▶ Trecho selecionado
╔══

A partir da ideia de “estruturar recursos para a aprendizagem na prática”, buscava-se entender como, “dependendo da organização do acesso, a condição de periferia legitimada pode promover ou impedir a participação legitimada” (LAVE; WENGER, 1991, p. 103, grifo do autor). A ideia do acesso às práticas foi desdobrada de formas muito variadas em diferentes pesquisas (GOMES et al., 2012), e será aqui importante. Assim como as negociações que se dão em campo e legitimam - ou não - a participação das etnógrafas e tem incidência fundamental na condução das práticas da própria etnografia.

Afirma ainda Lave (2019) que, ao mesmo tempo em que toma absoluta distância do termo cognição, a proposta é que o termo participação seja lido pelo menos em dois sentidos: para referir às pessoas participando nas práticas; mas também às práticas que são constituídas pela participação das pessoas - ambos como um único e imbricado (e controverso) processo.

╚══

▶ Questões propostas
• a. Reescreva o trecho selecionado entre "A partir da" e "da própria etnografia.", inclusive, substituindo "acesso" por "ingresso".
• b. Segundo o trecho selecionado, em quantos sentidos, no mínimo, o termo participação deve ser lido, e quais são eles?
O material abaixo não é necessário para as atividades.

▶ Material fornecido
╔══

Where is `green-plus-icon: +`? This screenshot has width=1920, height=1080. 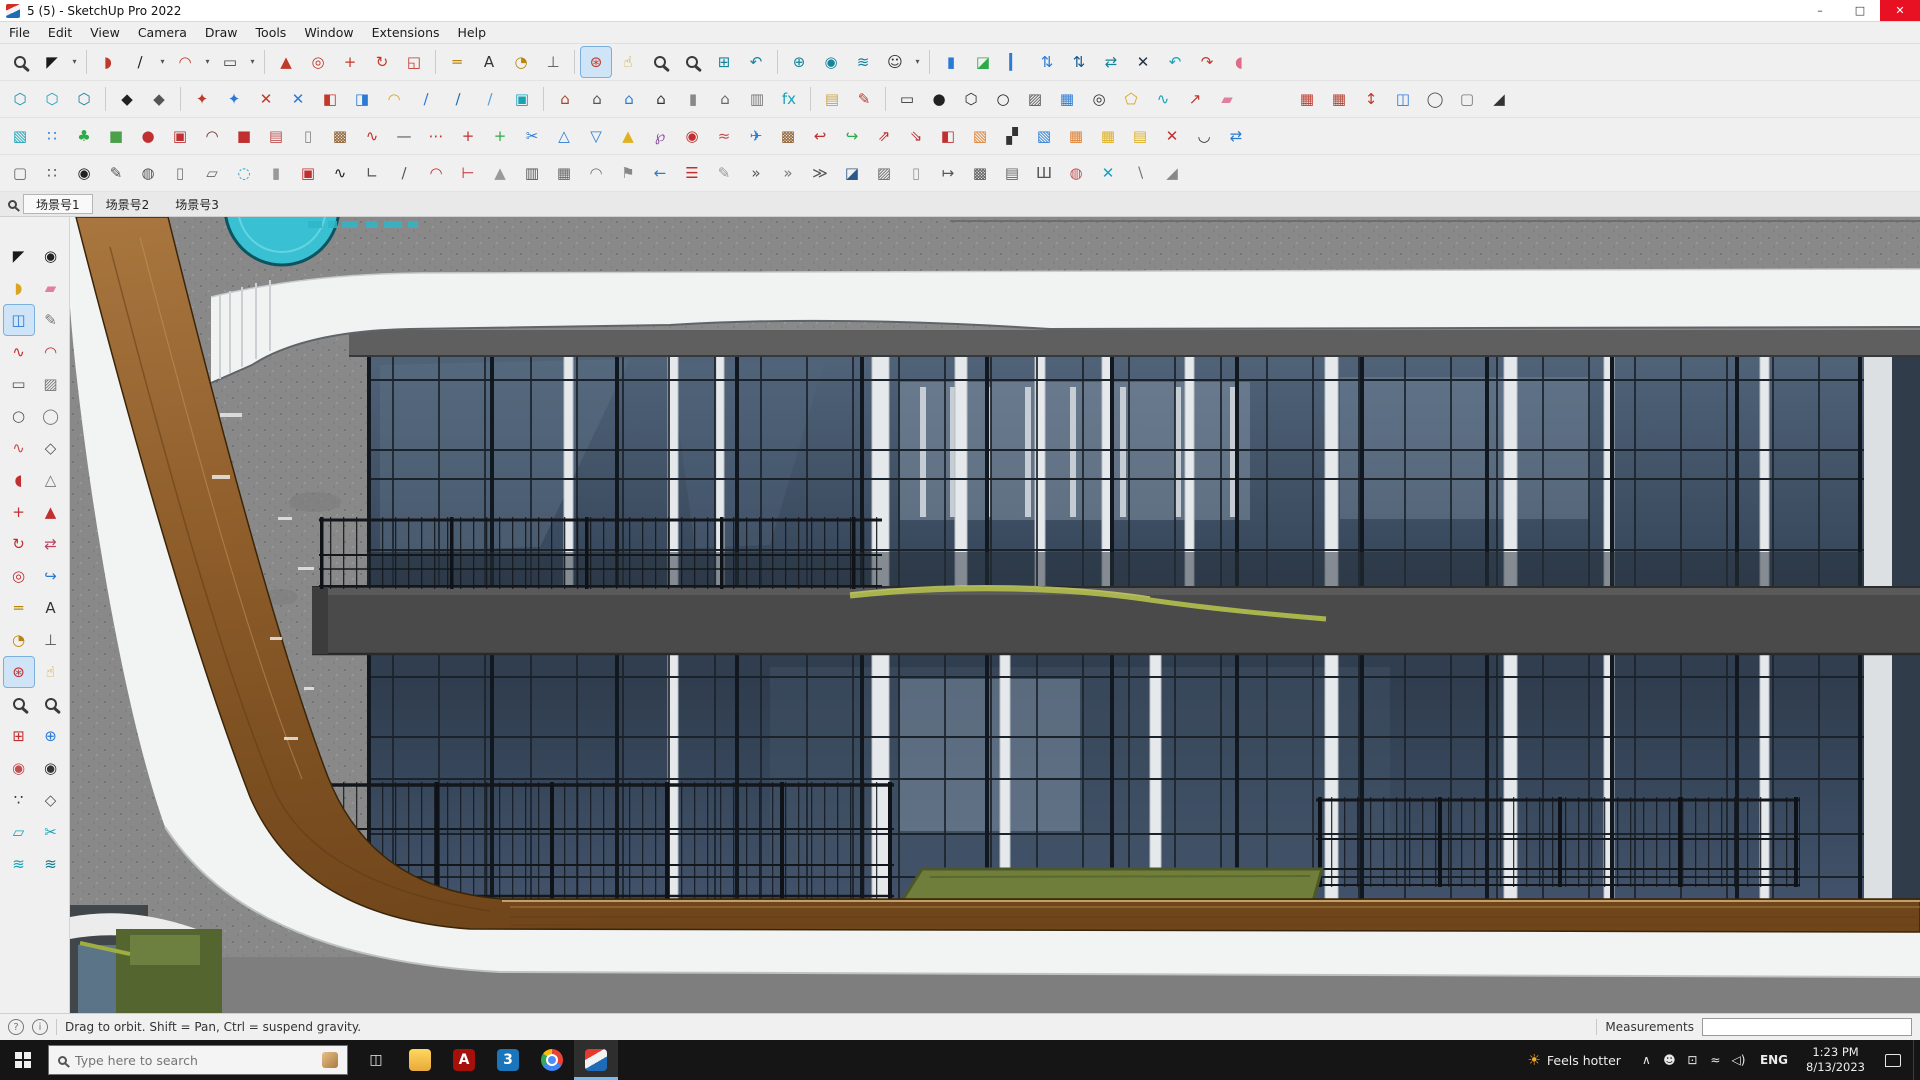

╚══
╔══

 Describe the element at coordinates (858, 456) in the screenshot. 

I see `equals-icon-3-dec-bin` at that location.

╚══

▶ Respostas em ordem
• a.
A partir da ideia de “estruturar recursos para a aprendizagem na prática”, buscava-se entender como, “dependendo da organização do ingresso, a condição de periferia legitimada pode promover ou impedir a participação legitimada” (LAVE; WENGER, 1991, p. 103, grifo do autor). A ideia do ingresso às práticas foi desdobrada de formas muito variadas em diferentes pesquisas (GOMES et al., 2012), e será aqui importante. Assim como as negociações que se dão em campo e legitimam - ou não - a participação das etnógrafas e tem incidência fundamental na condução das práticas da própria etnografia.

• b. Em pelo menos dois sentidos: referindo-se às pessoas participando nas práticas e às práticas que são constituídas pela participação das pessoas.